◆ **BLOCCO DI TESTO**

--*--

Cap.
XIII.
1915-1918
IL PROCLAMA DEL
MAGGIO 1915
(guerra alla guerra!)
Scoppiata la guerra
mondiale i primi siluramenti, compiuti dal militarismo tedesco contro
pacifiche navi mercantili, commossero profondamente la nostra gente
di mare.
In Adriatico venne
affondato di notte senza alcun preavviso un piroscafo italiano. Tutto
l'equipaggio sprofondò negli abissi con la nave. Allora
Giulietti così telegrafò all'Ammiraglio Millo, Ministro
della Marina:
«Sono e
resto per la rivoluzione sociale, ma la più grande rivoluzione
è quella di lottare per la indipendenza e la civiltà
dei popoli assaliti dalla prepotenza austro-germanica. La Federazione
dei Lavoratori del Mare dichiarasi pronta a costituire una legione di
marinai per difendere il nostro Paese dalla barbarie teutonica.
Confido che vostra eccellenza non vorrà rifiutarmi armi e
munizioni».

--*--

[Voci sulle coordinate bersaglio]
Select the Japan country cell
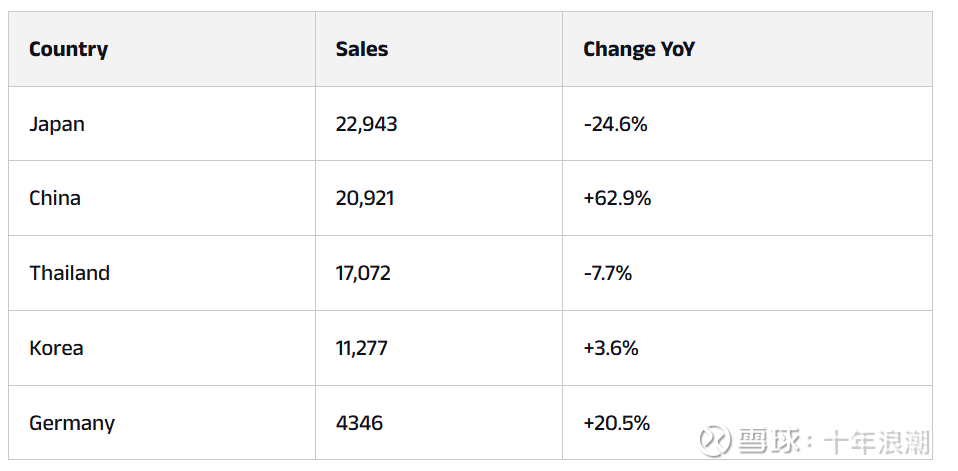This screenshot has height=471, width=958. coord(57,124)
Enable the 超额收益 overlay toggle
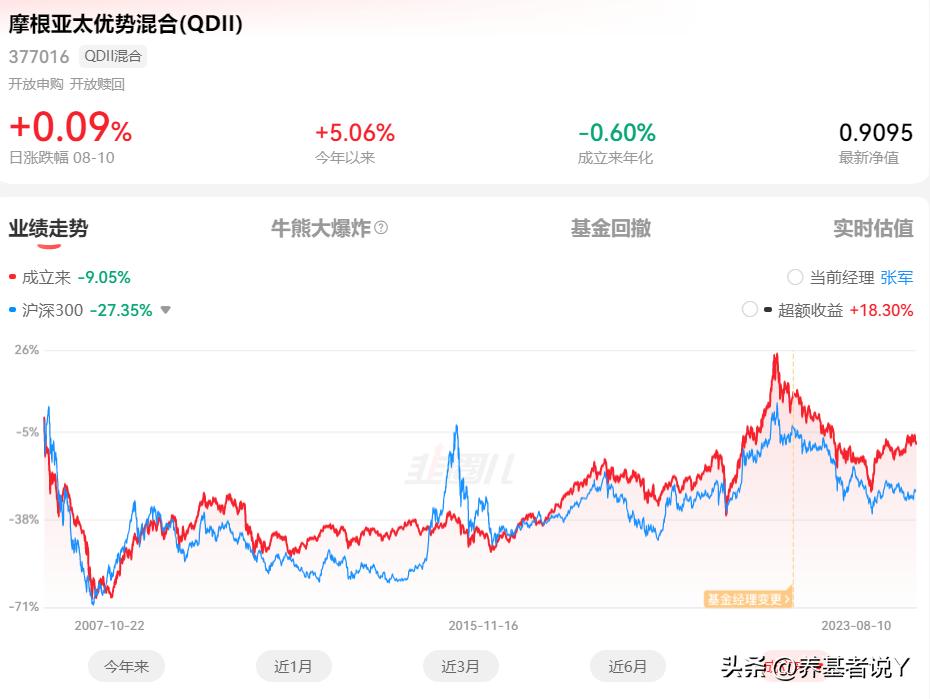The width and height of the screenshot is (930, 699). tap(749, 310)
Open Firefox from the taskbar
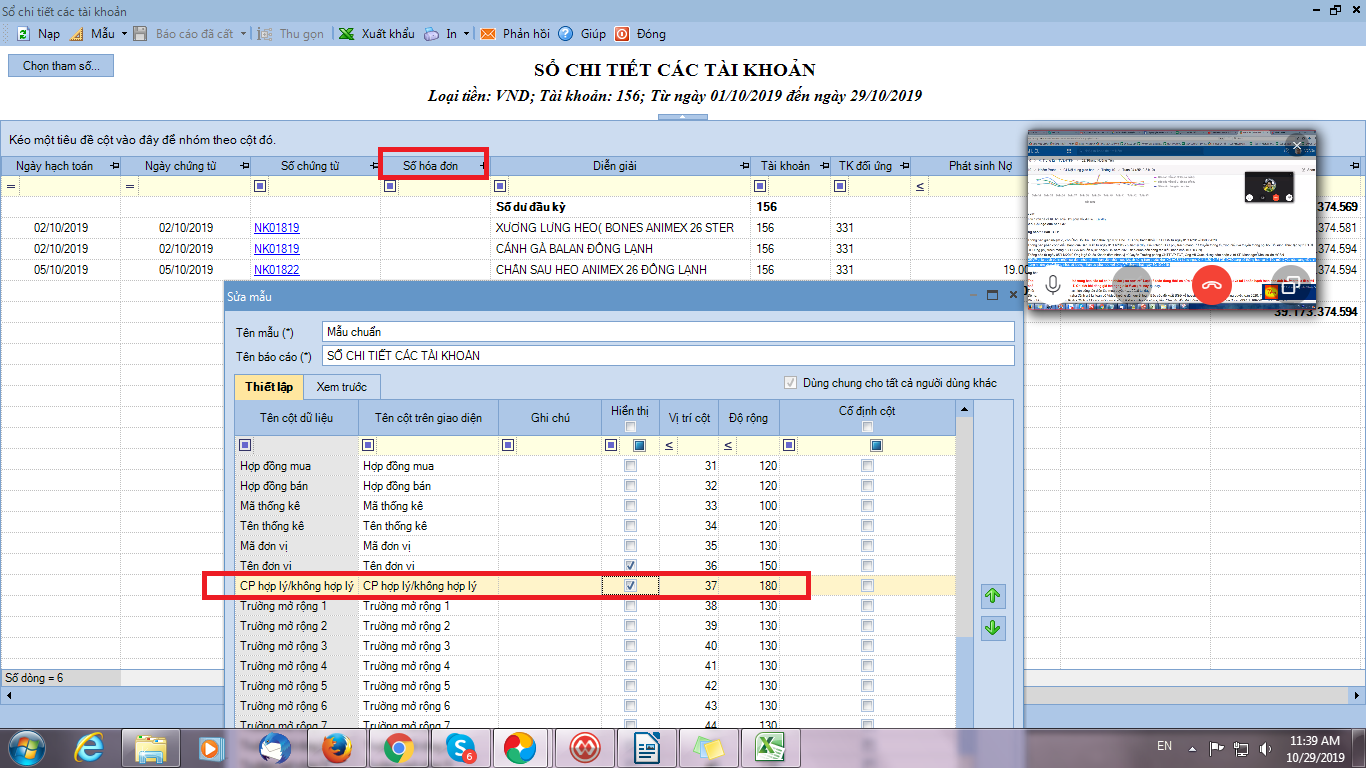 coord(334,747)
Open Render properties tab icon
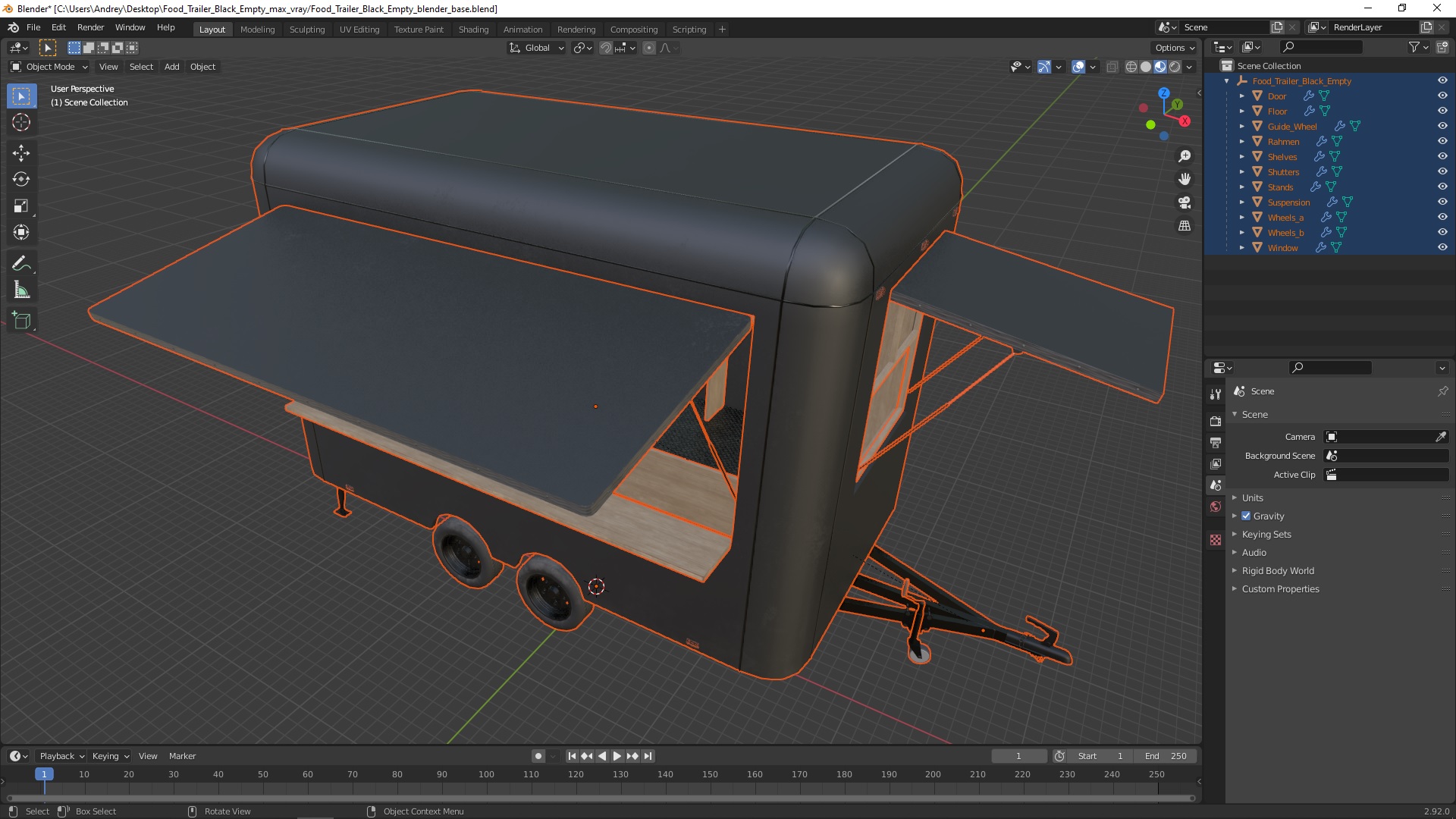Screen dimensions: 1456x819 [1216, 421]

--*--

◆ **DIRETTIVE**
1 - Stabilisca se ciascuna delle seguenti affermazioni concorda con il brano sul proclama del maggio 1915, rispondendo sì o no e citando alla lettera le parole decisive del brano: (a) il piroscafo italiano fu affondato in Adriatico di notte e senza preavviso; (b) una parte dell'equipaggio riuscì a salvarsi; (c) Giulietti inviò il suo telegramma al Ministro della Marina.
2 - Riassuma in due frasi il brano sul proclama del maggio 1915.
L'elenco non ha alcun ruolo in questo lavoro.

◆ **SOLUZIONI PUNTO PER PUNTO**
1 -
(a) Sì: «In Adriatico venne affondato di notte senza alcun preavviso un piroscafo italiano».
(b) No: «Tutto l'equipaggio sprofondò negli abissi con la nave».
(c) Sì: «Allora Giulietti così telegrafò all'Ammiraglio Millo, Ministro della Marina».

2 - Allo scoppio della guerra mondiale i primi siluramenti tedeschi contro pacifiche navi mercantili commossero profondamente la gente di mare, e in Adriatico un piroscafo italiano fu affondato di notte senza preavviso con tutto l'equipaggio. Giulietti telegrafò allora all'Ammiraglio Millo, Ministro della Marina, dichiarando la Federazione dei Lavoratori del Mare pronta a costituire una legione di marinai per difendere il Paese e confidando di ricevere armi e munizioni.